■ Problem description ■
Please set down, word for word, the line that contains "Check the dolphin card answer" and every line after it to the end of the entries below, omitting the pictures.

Segment Start: Extracted information

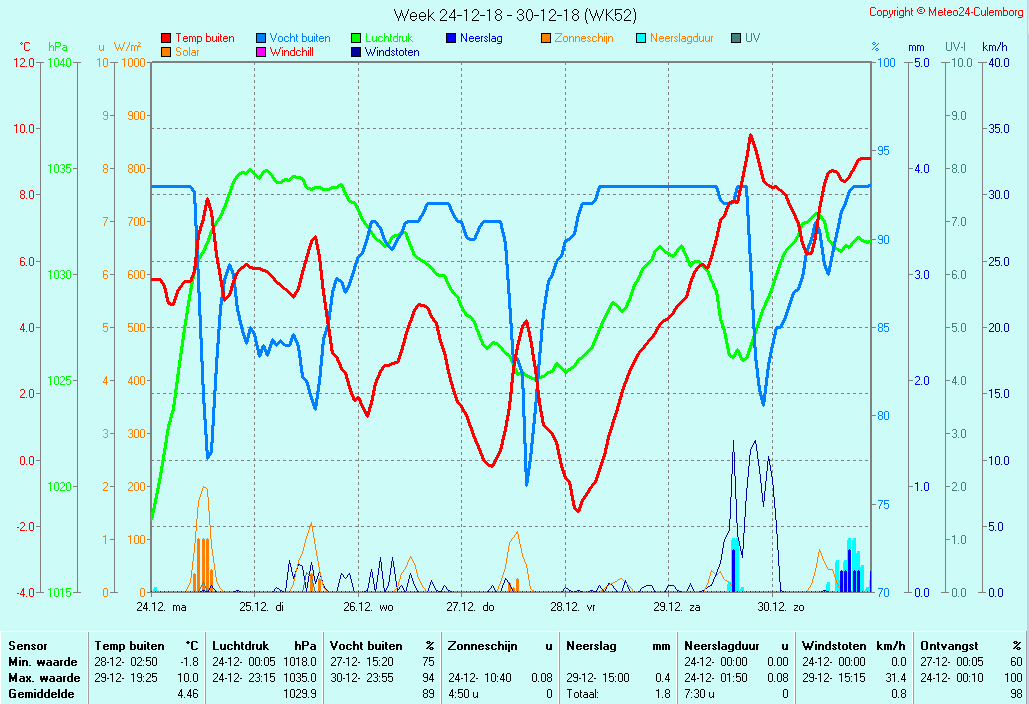Click the 30.12. zo date label

pos(780,606)
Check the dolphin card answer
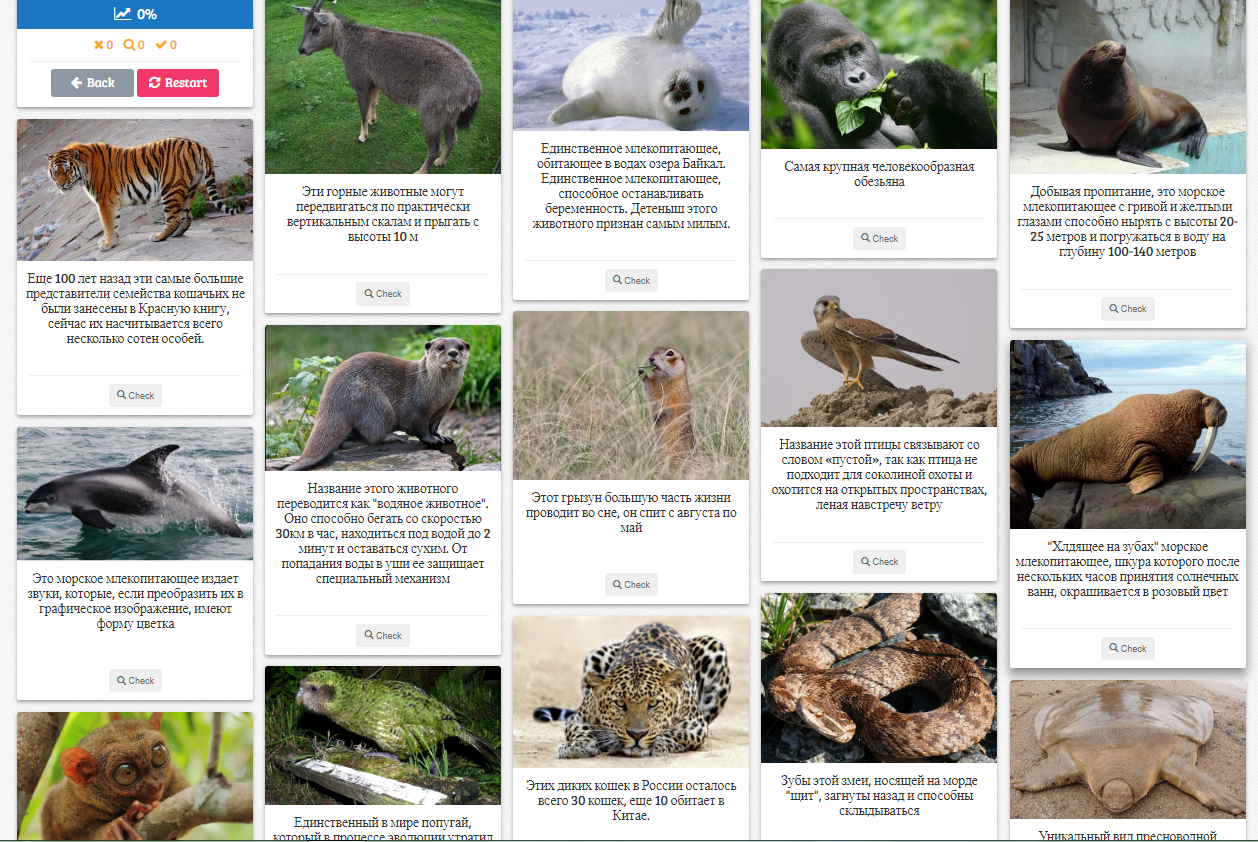1258x842 pixels. click(135, 680)
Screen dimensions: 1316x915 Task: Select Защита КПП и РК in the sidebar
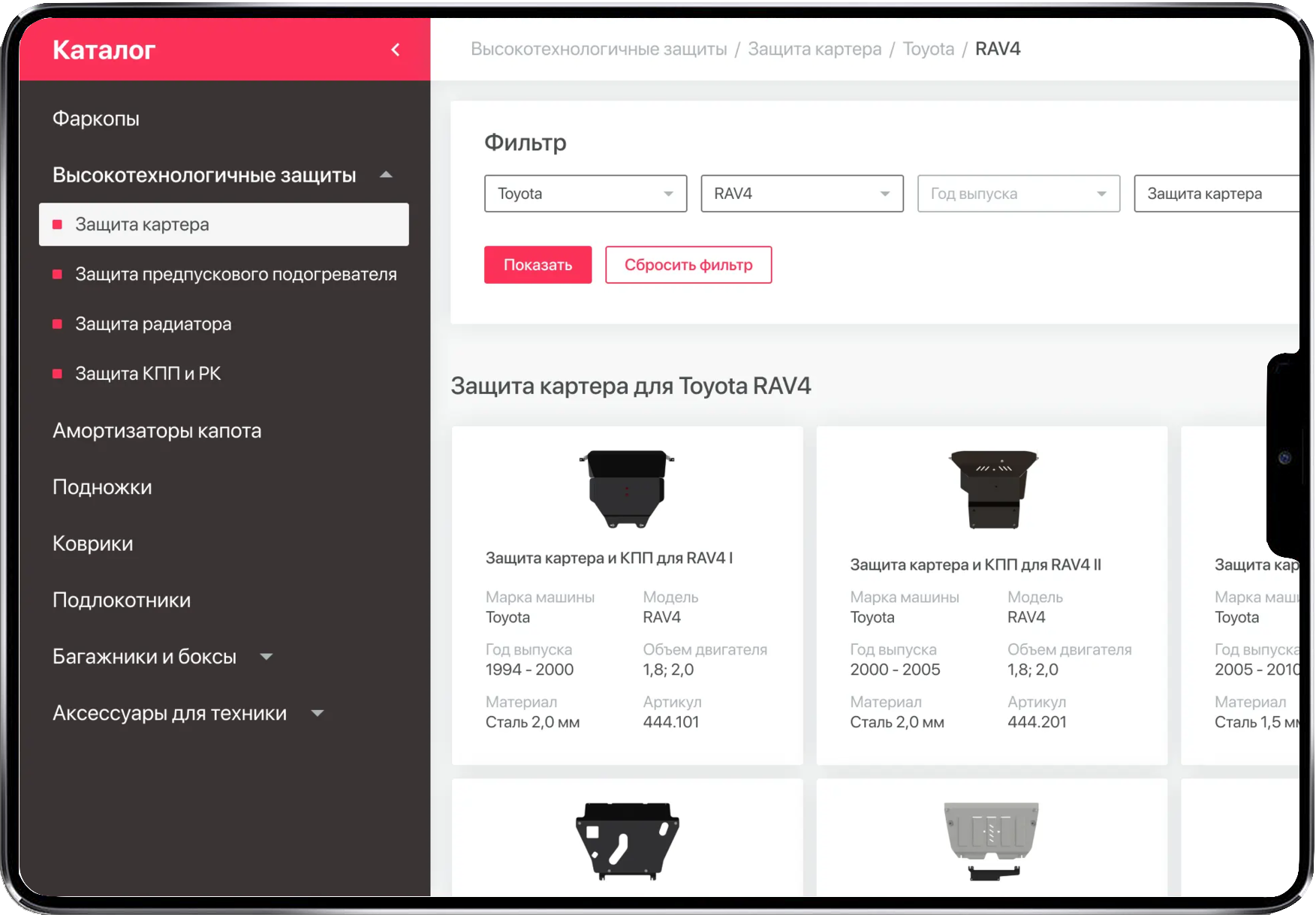(148, 374)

Segment End: Extracted information

■ Exercise answer ■
Check the dolphin card answer
1258x842 pixels. click(135, 680)
Screen dimensions: 1316x915 Task: Select Защита КПП и РК in the sidebar
(148, 374)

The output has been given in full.